Until one day they slammed that door shut with a no notice relicensing and an "Oh sorry we're going closed source because we just can't make enough money"

There was no discussion with the community, no alternatives explored and it was mainly the arbitrary decision of a single person. It wasn't even discussed with contributors.

Jellyfin was forked from Emby in vengeance, not some sort of planned fork like you're making it seem

[–] EncryptKeeper@lemmy.world 0 points 1 day ago (1 children)

Yeah that doesn’t sound like the first stop, that just sounds like internal drama.
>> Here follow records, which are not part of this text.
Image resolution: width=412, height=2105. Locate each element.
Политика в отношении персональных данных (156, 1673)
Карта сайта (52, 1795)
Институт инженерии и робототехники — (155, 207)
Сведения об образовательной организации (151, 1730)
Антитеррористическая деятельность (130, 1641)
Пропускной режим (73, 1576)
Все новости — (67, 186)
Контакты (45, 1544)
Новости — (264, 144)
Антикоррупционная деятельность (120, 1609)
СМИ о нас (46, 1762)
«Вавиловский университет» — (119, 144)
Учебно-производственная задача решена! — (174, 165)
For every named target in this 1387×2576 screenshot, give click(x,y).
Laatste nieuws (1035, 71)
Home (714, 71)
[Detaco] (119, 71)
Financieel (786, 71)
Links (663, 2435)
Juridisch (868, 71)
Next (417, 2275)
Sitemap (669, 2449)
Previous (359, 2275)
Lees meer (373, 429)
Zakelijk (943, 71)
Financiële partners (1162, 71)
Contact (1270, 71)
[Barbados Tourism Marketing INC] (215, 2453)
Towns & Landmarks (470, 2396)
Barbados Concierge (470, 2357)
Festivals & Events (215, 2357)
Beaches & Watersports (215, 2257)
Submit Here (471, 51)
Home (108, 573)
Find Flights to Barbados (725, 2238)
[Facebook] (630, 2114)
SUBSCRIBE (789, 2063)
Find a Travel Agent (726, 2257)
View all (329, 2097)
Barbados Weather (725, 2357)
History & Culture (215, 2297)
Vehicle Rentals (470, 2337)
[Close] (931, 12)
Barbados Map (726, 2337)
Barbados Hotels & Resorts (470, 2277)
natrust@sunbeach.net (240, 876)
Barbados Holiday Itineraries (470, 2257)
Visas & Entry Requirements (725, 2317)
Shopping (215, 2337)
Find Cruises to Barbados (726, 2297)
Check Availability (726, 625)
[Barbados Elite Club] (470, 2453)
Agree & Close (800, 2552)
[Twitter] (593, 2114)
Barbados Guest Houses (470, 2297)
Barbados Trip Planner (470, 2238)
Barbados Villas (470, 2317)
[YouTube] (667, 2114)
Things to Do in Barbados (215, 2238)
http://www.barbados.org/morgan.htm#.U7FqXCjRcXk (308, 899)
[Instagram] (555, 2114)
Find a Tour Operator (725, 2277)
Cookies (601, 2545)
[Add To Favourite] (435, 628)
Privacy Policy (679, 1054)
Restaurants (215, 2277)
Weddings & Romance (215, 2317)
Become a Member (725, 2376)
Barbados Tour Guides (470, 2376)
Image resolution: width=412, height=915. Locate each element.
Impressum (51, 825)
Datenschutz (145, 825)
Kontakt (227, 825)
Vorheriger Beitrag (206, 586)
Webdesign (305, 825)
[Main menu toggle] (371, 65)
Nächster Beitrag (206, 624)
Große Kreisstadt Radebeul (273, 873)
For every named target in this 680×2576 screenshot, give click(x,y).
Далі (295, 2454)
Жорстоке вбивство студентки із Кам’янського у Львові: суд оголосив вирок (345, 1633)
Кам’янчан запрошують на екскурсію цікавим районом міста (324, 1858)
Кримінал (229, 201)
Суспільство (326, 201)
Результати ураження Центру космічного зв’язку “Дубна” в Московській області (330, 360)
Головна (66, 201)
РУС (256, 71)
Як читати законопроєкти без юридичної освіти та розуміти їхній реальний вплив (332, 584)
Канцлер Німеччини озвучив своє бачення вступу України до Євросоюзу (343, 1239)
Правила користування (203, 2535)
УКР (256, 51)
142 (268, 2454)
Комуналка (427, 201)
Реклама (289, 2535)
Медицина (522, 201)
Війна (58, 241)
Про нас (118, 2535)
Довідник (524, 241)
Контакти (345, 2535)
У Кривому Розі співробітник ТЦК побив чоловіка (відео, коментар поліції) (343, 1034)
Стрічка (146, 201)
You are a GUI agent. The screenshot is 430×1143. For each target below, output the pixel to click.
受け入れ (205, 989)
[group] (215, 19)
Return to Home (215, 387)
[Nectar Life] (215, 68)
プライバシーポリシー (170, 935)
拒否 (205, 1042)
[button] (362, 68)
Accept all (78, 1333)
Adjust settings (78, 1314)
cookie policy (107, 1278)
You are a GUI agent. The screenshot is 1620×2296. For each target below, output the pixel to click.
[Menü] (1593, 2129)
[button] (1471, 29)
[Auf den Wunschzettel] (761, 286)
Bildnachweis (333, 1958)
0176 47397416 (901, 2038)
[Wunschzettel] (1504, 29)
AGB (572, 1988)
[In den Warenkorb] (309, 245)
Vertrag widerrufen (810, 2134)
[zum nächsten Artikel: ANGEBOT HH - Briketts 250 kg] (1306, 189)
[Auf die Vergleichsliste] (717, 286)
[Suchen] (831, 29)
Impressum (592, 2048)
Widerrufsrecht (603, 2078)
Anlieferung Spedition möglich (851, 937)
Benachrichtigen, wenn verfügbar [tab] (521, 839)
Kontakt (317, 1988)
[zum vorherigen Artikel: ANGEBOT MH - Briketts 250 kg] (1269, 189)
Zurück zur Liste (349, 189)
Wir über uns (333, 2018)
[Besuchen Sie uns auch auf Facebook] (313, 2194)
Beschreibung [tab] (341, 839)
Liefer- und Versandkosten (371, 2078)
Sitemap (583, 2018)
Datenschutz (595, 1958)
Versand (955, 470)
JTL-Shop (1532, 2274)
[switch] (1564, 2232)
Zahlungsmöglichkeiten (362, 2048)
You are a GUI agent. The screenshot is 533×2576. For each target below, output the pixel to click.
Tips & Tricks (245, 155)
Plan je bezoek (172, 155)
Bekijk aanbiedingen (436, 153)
That just truly isn’t a concern to any end user, nor does it affect the value or usability of the product in any way.

[–] cm0002@lemmy.world 0 points 1 day ago (1 children)

It's very relevant, it directly speaks to how they'll behave themselves closed where they can make crap decisions even easier.

Plex for all its issues, at least was upfront most who jumped on the Plex train did so with the knowledge that it might enshittify and honestly it's not as bad as it could be

A bunch of us who started on the Emby train did so under the pretense that at worst we might have to deal with a paid subscription or support contract type of deal.

That was a lie, I was there 10 years ago when it went down, that's when I pivoted to Plex full time (I had been running both for like a year at that point)

[–] EncryptKeeper@lemmy.world 0 points 1 day ago* (last edited 1 day ago)

Where they can make crap decisions even easier

Easier than… what? They haven’t made any yet. Every single thing you say seems to be predicated on some imagined scenario that hasn’t happened. It sounds like you’re bitter about internal drama that in 10 years, an entire decade, has resulted in exactly zero actual negative repercussions for the end user. I would not call that “relevant”.

10 years you’ve been shaking your fist at the clouds yelling “Just wait, you’ll see, they’ll start enshittifying any day now, just you wait” and in 10 years time that hasn’t happened. Maybe it’s time to free yourself of this grudge.